### Work order
Extend the news article about the Swiss education union's call to protect refugee children, picking up after its final sentence.

Educators stand up for children and refugees on World Children’s Day
7 months ago
On the occasion of Word Children’s Day, the Swiss education union, LCH (Dachverband Lehrerinnen und Lehrer Schweiz), has reminded the Swiss government of its duty to accept and protect refugee children and their families.
Refugees arriving in Switzerland must be granted protection and access to education, according to Franziska Peterhans, General Secretary of the Swiss education union, LCH. Peterhans made her point at a public event on Mondayin Bern, Switzerland, “For a Switzerland that protects the rights of children and vulnerable refugees”. There, she was joined by speakers from civil society organisations such as Amnesty International and Collectif R, who urged the government to deal with asylum requests from migrant and forcibly displaced people who arrive in Switzerland.
More than 33,000 people and 200 organisations have signed the Dublin Call, a statement along the same lines, promoted by civil society organisations and LCH, member of Education International. They have requested a meeting with the government to discuss the treatment of refugees by Switzerland.

### Extracted material
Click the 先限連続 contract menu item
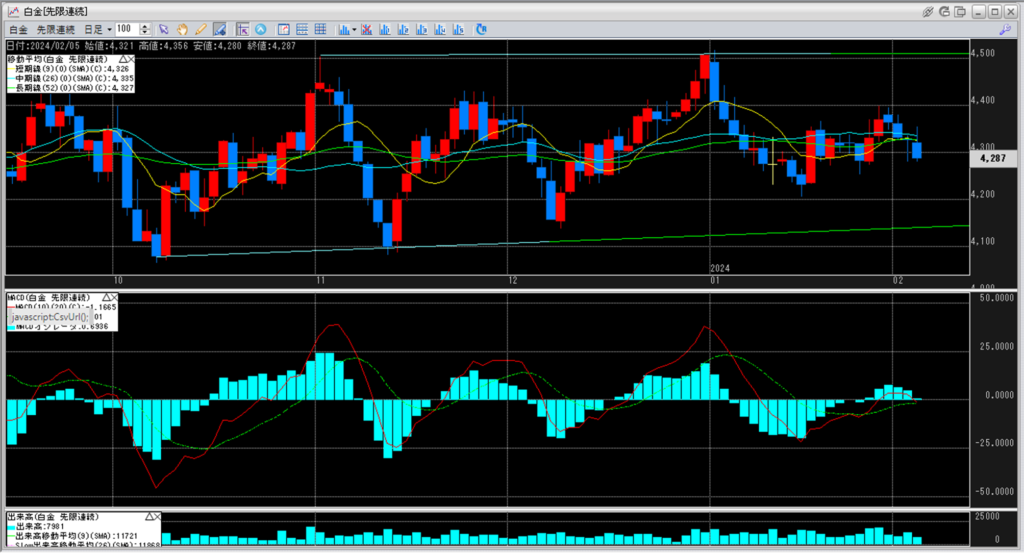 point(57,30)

* * *

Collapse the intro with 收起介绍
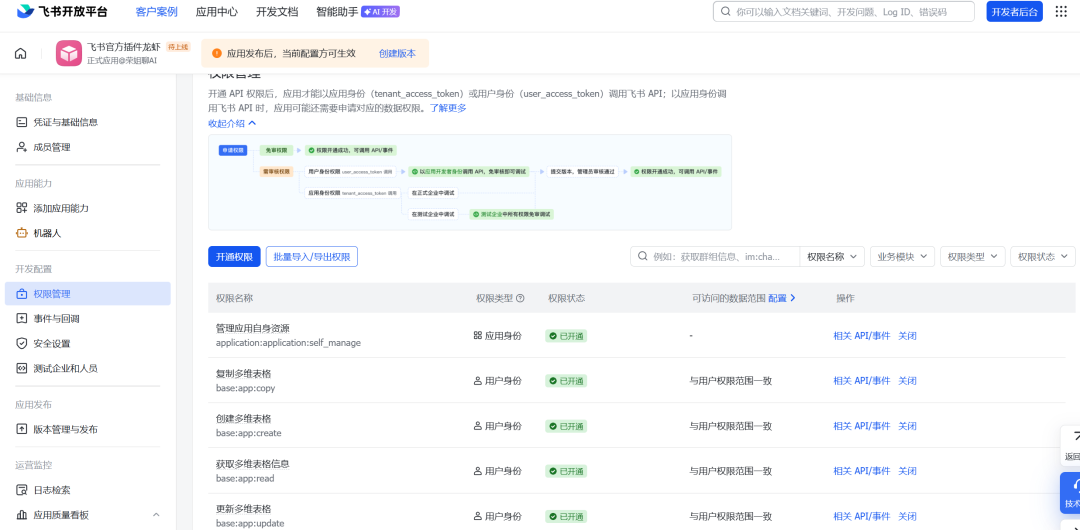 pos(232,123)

* * *

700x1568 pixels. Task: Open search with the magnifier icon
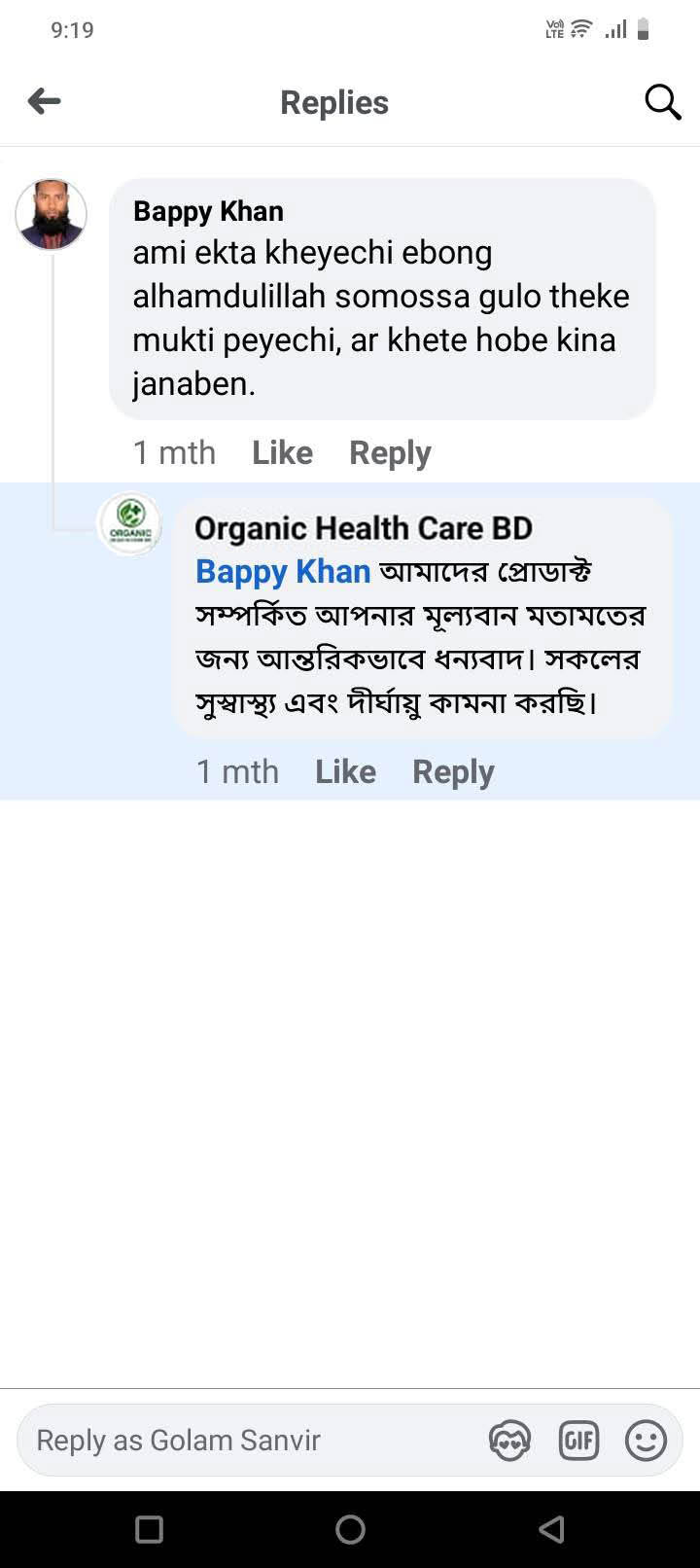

### Output
Disruption of migrants’ lives
These demands have come as a response to the situation where many children are deported from Switzerland in the middle of the school term, oftentimes separated from their families, or having medical or psychological treatment interrupted. This reality starkly conflicts with the guarantees contained in the United Nations’ Convention on the Rights of the Child.
The cases in which migrants have been brutally expelled from Switzerland are manifold. One of the convening organisations, Solidarité Tattes, has publicised a case where a five-year-old child was forced out of his home in the middle of the night, together with his handcuffed mother and his six-month-old brother, to be deported to Italy.
Refugee deportation record
Switzerland is the country with the highest rate of deporting refugees. According to the press statement issued on the occasion of the seminar, in 2016, 3,750 people were deported on the basis of the Dublin III Agreement; only 469 people were accepted. More than one-third of all the asylum demands were rejected on the basis of said agreement.